Stored items
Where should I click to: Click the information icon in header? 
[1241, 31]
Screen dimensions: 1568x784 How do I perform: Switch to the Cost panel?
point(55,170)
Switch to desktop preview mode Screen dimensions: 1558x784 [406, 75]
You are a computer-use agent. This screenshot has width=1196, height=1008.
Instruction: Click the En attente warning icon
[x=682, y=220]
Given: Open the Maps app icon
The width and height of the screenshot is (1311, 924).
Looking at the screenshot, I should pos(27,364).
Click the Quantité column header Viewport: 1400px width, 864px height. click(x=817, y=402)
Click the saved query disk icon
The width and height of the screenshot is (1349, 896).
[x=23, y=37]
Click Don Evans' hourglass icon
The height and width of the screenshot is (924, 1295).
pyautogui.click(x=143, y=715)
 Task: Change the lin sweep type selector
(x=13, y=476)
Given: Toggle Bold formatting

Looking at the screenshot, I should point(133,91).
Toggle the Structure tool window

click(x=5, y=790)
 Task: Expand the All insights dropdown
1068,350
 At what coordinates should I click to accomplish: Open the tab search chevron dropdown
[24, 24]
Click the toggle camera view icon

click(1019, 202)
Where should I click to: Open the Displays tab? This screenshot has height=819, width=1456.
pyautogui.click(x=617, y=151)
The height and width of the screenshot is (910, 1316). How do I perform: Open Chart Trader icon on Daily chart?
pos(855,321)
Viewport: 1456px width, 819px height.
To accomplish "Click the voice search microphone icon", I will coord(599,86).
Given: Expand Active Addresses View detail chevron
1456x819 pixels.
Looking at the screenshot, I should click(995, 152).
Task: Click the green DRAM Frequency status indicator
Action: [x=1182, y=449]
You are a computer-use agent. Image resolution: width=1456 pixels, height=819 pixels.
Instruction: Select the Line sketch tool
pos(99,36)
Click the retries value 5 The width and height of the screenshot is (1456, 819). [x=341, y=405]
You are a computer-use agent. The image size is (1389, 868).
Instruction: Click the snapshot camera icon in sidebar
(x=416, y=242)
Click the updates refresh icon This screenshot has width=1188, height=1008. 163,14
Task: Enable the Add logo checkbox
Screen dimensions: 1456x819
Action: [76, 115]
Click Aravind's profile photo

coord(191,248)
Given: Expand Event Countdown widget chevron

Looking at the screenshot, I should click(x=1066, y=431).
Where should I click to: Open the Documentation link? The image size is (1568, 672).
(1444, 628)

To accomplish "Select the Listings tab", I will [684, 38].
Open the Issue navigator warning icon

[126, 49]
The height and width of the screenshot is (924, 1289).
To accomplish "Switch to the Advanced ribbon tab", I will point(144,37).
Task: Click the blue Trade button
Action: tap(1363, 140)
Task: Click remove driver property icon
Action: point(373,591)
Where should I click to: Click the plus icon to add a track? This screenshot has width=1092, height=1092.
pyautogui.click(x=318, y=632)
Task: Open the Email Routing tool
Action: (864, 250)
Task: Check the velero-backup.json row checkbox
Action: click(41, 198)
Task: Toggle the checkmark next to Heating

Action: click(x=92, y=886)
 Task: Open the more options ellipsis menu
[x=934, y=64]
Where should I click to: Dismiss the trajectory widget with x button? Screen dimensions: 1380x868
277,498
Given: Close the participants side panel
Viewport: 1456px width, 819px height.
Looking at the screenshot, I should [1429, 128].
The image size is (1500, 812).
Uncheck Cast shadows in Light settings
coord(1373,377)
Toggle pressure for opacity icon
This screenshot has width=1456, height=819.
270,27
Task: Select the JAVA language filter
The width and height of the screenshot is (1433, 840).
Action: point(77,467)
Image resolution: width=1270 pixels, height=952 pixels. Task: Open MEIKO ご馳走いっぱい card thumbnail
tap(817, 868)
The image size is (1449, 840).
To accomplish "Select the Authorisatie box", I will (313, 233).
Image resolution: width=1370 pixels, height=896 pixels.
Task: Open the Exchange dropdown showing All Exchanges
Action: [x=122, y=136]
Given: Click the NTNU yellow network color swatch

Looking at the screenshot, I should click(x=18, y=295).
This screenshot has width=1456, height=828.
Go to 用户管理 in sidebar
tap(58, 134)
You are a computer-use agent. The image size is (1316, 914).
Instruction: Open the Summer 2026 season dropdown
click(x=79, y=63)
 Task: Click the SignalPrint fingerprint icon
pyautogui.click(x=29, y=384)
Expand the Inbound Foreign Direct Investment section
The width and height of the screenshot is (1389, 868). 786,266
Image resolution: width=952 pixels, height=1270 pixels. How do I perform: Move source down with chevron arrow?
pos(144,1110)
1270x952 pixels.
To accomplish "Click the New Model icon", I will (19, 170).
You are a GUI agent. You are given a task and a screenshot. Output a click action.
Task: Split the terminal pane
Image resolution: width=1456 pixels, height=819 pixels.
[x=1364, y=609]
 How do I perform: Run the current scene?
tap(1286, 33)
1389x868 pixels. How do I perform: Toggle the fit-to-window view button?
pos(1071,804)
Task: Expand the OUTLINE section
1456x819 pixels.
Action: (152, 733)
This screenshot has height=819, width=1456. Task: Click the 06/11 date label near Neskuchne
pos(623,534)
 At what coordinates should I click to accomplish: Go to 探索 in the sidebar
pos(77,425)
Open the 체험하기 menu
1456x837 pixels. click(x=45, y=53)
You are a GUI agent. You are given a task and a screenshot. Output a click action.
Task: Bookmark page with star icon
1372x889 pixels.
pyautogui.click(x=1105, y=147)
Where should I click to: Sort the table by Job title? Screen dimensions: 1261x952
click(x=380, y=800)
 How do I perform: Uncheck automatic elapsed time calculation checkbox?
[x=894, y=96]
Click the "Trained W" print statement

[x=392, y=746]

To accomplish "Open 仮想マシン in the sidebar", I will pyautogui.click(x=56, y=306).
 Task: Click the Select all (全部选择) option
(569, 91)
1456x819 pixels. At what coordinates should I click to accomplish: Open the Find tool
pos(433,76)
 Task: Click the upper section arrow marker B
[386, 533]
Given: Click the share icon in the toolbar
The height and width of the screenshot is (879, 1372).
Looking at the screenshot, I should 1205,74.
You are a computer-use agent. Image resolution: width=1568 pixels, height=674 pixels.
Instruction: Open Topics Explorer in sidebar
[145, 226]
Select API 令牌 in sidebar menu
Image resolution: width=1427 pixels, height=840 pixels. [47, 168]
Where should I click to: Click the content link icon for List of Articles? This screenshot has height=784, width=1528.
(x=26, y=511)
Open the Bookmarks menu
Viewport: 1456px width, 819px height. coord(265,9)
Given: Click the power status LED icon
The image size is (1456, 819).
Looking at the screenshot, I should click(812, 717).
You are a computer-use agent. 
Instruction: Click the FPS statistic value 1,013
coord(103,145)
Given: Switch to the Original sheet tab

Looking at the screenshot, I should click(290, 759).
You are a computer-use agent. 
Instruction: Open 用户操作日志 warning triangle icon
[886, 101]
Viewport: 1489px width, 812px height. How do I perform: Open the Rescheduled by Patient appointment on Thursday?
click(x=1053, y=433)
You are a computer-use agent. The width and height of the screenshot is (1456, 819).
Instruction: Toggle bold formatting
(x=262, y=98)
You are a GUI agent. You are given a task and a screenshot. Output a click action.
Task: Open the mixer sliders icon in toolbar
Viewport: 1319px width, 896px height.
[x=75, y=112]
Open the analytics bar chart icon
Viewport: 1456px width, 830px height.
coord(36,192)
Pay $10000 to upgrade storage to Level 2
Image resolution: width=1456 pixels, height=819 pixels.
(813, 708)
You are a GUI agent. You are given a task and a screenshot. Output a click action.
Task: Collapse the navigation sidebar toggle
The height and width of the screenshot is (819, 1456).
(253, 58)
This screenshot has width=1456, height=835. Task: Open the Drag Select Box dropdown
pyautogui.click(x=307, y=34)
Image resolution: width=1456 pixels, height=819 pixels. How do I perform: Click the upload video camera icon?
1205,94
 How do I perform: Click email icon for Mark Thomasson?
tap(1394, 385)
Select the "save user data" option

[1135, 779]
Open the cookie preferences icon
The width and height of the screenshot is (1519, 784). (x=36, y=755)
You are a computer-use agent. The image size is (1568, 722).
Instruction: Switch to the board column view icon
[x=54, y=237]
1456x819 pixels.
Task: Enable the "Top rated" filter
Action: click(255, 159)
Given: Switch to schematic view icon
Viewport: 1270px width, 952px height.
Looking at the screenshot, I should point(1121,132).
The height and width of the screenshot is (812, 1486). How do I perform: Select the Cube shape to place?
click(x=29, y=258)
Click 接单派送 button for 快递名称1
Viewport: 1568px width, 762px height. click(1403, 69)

YOUR ASSIGNMENT >> Look above for the line that contains "Where should I click to: Open the Documentation". Starting there, transcribe every line exactly until you have copied the line that contains "The height and width of the screenshot is (924, 1289).".

OUTPUT FOR THIS EXERCISE >>
Where should I click to: Open the Documentation link? The image size is (1568, 672).
(1444, 628)

To accomplish "Select the Listings tab", I will [684, 38].
Open the Issue navigator warning icon

[126, 49]
The height and width of the screenshot is (924, 1289).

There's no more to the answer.